Tag Archives: Recovery

Disaster Recovery in the Public Cloud


Find out about the options for building highly available environments using public cloud providers, along with the benefits and tradeoffs.

I’ve had the opportunity to speak with many users about their plans for public cloud adoption; these discussions frequently revolve around how to avoid being impacted by potential cloud outages. Questions come up because public cloud outages do occur, even though they happen less frequently now than they may have in the past, and customers are concerned about mitigating the risk of disruption.

Thankfully, every major public cloud vendor offers options for building highly available environments that can survive some type of outage. AWS, for example, suggests four options that leverage multiple geographic regions.

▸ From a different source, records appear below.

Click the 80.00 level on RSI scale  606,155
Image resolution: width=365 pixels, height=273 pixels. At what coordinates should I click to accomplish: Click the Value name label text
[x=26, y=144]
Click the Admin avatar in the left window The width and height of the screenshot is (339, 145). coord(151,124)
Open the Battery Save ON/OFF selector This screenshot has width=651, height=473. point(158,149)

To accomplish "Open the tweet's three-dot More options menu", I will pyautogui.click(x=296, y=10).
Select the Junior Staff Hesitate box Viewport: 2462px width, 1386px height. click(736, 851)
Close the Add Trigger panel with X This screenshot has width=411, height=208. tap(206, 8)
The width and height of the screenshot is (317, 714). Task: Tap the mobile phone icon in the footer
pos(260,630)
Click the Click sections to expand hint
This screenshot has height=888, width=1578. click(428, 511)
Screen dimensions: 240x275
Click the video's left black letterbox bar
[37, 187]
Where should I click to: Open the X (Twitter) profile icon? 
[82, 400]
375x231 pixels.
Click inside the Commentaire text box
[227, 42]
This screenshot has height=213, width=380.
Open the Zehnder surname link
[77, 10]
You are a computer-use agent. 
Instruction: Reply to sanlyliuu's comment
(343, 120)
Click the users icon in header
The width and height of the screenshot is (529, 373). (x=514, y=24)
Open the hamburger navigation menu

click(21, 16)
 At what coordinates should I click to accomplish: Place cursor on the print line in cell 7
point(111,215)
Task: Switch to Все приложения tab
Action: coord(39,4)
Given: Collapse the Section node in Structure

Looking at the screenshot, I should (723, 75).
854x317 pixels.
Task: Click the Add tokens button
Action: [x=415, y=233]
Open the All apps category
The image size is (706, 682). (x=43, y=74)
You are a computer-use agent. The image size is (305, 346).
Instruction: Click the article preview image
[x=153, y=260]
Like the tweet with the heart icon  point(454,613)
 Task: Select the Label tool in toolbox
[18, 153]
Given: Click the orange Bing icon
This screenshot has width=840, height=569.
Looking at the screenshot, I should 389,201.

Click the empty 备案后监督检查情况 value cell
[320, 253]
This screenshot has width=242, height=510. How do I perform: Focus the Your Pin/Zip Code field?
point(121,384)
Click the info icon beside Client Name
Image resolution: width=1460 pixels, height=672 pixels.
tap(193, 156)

These options, which are also available with the other public cloud vendors, come with different price points and deliver different recovery point objectives (RPO) and different recovery time objectives (RTO).

 

Companies can choose the option that best meets their RPO/RTO requirements and budget. The key takeaway is that public cloud providers enable customers to build highly available solutions on their global infrastructure.

Let’s take a brief look at these options and review some basic principles for building highly available environments using the public cloud. I’ll use AWS for my examples, but the principles apply across all public cloud providers.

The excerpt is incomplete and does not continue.